- _Exercise directions_
A verbatim copy of every entry is required. Produce it now.

- _Records for processing_

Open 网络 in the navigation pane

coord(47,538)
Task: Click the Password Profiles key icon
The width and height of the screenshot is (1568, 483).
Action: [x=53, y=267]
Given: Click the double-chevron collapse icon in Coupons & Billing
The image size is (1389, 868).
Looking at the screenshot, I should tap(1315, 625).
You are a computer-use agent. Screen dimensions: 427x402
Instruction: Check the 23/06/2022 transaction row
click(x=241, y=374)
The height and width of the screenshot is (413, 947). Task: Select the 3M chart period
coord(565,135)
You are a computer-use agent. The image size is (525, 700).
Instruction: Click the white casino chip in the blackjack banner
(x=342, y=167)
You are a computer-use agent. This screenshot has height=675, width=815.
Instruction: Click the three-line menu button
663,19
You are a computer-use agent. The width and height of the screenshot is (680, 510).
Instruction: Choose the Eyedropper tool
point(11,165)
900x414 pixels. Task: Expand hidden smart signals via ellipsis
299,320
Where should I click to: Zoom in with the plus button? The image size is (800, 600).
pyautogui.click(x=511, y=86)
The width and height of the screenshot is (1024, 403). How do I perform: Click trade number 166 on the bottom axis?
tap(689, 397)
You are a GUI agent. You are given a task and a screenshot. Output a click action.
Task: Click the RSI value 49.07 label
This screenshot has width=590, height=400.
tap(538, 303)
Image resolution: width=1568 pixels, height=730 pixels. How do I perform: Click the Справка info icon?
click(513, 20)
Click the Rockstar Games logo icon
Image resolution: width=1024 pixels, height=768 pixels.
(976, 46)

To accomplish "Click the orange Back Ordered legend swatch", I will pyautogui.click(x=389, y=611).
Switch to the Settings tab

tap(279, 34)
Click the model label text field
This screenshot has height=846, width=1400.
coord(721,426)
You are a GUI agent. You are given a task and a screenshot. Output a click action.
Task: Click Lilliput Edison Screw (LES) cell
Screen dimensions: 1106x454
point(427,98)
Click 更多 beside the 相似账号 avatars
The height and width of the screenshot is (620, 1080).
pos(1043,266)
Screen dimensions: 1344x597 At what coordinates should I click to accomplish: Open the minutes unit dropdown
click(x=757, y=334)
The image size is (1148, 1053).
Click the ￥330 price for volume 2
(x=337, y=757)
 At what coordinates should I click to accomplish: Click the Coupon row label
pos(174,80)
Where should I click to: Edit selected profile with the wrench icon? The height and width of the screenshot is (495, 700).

- _Written response_
Open 网络 in the navigation pane

coord(47,538)
Task: Click the Password Profiles key icon
The width and height of the screenshot is (1568, 483).
Action: [x=53, y=267]
Given: Click the double-chevron collapse icon in Coupons & Billing
The image size is (1389, 868).
Looking at the screenshot, I should tap(1315, 625).
You are a computer-use agent. Screen dimensions: 427x402
Instruction: Check the 23/06/2022 transaction row
click(x=241, y=374)
The height and width of the screenshot is (413, 947). Task: Select the 3M chart period
coord(565,135)
You are a computer-use agent. The image size is (525, 700).
Instruction: Click the white casino chip in the blackjack banner
(x=342, y=167)
You are a computer-use agent. This screenshot has height=675, width=815.
Instruction: Click the three-line menu button
663,19
You are a computer-use agent. The width and height of the screenshot is (680, 510).
Instruction: Choose the Eyedropper tool
point(11,165)
900x414 pixels. Task: Expand hidden smart signals via ellipsis
299,320
Where should I click to: Zoom in with the plus button? The image size is (800, 600).
pyautogui.click(x=511, y=86)
The width and height of the screenshot is (1024, 403). How do I perform: Click trade number 166 on the bottom axis?
tap(689, 397)
You are a GUI agent. You are given a task and a screenshot. Output a click action.
Task: Click the RSI value 49.07 label
This screenshot has width=590, height=400.
tap(538, 303)
Image resolution: width=1568 pixels, height=730 pixels. How do I perform: Click the Справка info icon?
click(513, 20)
Click the Rockstar Games logo icon
Image resolution: width=1024 pixels, height=768 pixels.
(976, 46)

To accomplish "Click the orange Back Ordered legend swatch", I will pyautogui.click(x=389, y=611).
Switch to the Settings tab

tap(279, 34)
Click the model label text field
This screenshot has height=846, width=1400.
coord(721,426)
You are a GUI agent. You are given a task and a screenshot. Output a click action.
Task: Click Lilliput Edison Screw (LES) cell
Screen dimensions: 1106x454
point(427,98)
Click 更多 beside the 相似账号 avatars
The height and width of the screenshot is (620, 1080).
pos(1043,266)
Screen dimensions: 1344x597 At what coordinates should I click to accomplish: Open the minutes unit dropdown
click(x=757, y=334)
The image size is (1148, 1053).
Click the ￥330 price for volume 2
(x=337, y=757)
 At what coordinates should I click to accomplish: Click the Coupon row label
pos(174,80)
Where should I click to: Edit selected profile with the wrench icon? The height and width of the screenshot is (495, 700).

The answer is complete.